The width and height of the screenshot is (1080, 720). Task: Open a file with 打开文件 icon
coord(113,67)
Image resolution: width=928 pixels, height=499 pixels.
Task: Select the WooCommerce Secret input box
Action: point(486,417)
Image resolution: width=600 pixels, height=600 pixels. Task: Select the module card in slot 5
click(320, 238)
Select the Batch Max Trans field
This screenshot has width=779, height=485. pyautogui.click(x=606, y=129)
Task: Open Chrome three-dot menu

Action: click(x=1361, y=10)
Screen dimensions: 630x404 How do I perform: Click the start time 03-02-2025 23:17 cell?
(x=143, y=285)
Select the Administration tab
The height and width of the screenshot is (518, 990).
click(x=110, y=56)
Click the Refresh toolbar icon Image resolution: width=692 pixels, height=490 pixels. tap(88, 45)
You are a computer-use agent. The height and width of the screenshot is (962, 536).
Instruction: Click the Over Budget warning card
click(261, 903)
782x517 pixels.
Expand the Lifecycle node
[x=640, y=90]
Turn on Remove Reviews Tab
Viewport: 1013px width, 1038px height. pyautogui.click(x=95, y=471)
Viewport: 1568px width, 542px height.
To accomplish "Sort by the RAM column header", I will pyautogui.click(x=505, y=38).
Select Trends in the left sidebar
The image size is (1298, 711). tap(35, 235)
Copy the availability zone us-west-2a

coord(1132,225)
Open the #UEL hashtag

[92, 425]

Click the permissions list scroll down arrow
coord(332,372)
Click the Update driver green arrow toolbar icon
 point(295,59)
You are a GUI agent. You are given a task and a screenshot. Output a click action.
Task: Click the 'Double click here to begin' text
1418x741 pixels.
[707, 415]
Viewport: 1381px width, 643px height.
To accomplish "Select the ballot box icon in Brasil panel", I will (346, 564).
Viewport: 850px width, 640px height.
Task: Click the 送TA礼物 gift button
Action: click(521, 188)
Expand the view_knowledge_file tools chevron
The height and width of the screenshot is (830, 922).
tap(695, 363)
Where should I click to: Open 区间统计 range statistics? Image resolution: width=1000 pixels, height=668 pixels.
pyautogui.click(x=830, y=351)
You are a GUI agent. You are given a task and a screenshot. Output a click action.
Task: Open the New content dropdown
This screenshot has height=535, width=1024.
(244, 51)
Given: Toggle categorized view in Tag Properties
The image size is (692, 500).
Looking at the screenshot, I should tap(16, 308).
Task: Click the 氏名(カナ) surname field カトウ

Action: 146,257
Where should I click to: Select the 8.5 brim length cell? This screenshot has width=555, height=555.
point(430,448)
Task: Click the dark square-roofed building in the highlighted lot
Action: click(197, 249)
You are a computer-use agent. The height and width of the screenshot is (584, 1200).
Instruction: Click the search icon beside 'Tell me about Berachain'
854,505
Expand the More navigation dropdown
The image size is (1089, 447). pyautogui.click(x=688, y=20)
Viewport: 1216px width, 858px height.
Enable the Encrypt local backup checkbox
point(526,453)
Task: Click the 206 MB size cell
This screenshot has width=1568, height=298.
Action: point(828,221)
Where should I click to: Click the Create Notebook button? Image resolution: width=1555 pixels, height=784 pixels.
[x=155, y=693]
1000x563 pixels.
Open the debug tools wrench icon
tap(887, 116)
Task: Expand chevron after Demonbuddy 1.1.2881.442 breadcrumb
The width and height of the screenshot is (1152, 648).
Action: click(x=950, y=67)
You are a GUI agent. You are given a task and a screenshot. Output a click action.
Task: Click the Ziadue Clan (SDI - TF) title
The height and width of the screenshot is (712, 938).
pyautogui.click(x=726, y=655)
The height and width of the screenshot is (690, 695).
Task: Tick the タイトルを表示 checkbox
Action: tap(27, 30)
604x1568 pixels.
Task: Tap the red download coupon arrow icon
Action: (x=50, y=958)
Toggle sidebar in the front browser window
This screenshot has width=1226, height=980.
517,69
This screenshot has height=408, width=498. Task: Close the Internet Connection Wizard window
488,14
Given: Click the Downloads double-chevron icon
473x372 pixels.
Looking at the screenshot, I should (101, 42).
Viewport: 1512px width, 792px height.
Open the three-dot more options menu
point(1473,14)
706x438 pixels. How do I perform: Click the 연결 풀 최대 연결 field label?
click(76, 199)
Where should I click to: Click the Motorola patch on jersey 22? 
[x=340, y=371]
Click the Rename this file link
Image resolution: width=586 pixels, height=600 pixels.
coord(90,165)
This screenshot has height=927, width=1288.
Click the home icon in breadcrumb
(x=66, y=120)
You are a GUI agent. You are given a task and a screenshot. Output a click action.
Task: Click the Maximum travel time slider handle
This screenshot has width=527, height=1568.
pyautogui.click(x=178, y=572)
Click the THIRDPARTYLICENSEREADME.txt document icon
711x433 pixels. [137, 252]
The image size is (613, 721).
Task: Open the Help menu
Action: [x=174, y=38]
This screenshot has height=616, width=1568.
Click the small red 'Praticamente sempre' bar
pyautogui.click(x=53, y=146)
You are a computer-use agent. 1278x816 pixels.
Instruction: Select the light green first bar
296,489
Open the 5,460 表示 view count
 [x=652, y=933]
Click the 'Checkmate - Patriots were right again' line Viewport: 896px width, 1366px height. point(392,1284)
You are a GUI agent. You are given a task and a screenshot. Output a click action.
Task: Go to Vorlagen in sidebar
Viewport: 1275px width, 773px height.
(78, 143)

*****

For the word "computer", state the number of lines in the listing that contain it and nothing further.

EXERCISE SOLUTION: 3